JavaScriptで使える3D物理エンジンを作ってみた

昔作ったActionScript 3.0向けの物理エンジンであるOimoPhysicsを全て書き直し、機能を大幅強化してJavaScriptから使えるようにしました。ようやく機能的にもAmmo.jsに対抗できるレベルになってきたかと思います。

デモは文字をクリックするかキー入力することで操作できます。Q, E キーで前後のデモと切り替えます。

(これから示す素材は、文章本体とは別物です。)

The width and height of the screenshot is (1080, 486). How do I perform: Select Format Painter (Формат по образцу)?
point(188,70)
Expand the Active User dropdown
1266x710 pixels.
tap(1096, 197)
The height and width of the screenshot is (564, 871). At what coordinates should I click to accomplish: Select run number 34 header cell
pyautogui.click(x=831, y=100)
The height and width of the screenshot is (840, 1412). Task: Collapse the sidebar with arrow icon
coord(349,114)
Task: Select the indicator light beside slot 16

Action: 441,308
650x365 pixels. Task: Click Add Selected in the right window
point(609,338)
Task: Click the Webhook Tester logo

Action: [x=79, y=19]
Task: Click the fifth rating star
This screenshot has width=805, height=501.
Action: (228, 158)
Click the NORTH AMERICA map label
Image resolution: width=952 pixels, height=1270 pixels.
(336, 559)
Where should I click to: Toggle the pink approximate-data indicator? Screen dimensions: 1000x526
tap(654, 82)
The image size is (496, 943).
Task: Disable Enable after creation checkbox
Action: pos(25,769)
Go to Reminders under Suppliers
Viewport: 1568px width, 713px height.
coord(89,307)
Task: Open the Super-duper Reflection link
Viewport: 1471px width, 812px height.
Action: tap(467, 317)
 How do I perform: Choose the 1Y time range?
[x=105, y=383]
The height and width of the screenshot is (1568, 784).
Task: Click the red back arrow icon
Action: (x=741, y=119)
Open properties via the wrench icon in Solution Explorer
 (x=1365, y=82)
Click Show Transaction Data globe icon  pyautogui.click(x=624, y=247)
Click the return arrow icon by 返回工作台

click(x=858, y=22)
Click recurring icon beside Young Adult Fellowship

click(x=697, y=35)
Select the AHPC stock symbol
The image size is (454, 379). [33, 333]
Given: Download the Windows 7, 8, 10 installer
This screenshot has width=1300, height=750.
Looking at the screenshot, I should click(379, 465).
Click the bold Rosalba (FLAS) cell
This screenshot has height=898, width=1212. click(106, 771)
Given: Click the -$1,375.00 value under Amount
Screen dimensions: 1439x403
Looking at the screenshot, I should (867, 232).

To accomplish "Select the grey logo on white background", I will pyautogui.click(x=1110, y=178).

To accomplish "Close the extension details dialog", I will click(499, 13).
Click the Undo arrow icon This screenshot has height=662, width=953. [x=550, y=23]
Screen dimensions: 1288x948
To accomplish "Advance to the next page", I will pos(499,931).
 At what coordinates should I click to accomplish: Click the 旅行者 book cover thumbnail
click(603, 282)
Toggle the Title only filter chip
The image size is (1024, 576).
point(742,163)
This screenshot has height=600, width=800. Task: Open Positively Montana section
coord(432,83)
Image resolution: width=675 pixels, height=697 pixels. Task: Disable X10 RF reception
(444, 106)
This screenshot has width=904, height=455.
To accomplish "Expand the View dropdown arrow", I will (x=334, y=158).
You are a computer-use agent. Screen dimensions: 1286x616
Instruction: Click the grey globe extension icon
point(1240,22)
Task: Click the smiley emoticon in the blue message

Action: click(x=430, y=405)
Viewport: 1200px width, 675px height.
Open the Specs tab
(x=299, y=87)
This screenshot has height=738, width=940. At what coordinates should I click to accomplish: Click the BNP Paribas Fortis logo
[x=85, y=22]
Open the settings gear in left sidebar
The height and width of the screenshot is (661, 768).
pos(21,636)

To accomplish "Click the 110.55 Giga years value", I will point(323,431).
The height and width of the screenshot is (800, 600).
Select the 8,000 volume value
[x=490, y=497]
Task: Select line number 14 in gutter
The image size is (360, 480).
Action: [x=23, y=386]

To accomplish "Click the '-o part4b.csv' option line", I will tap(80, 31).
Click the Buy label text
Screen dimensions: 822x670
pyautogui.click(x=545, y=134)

>> Launch Demo (Click text on the left or press keys to control)
>> Open OimoPhysics GitHub page

 

物理エンジンとは

場面に合わせた物理シミュレーションをしてくれるライブラリです。最近のリアルなゲームには欠かせないものになりつつあります。オープンソースの有名どころでは Box2D, Bullet Physics, Open Dynamics Engine などがあります。ちなみにUnityでは標準でPhysXという物理エンジンを使うことができます。
JavaScriptで使える物理エンジンでは box2d.js※1Box2DをJavaScriptに変換したものです。, Matter.js, Ammo.js※2Bullet PhysicsをJavaScriptに変換したものです。, Oimo.js※3ActionScript 3.0版のOimoPhysicsをJavaScriptに移植したものです。, Cannon.js などがあります。Emscriptenの台頭により、C/C++で書かれたライブラリをasm.jsに変換したものが目立ちます。

OimoPhysicsについて

2011年頃から私が個人で開発を続けている軽量和製3D物理エンジンです。高速化に力を入れており、当時比較的遅いと言われてきたActionScript 3.0 (以下AS3) で実用的な3次元物理シミュレーションを可能にしました。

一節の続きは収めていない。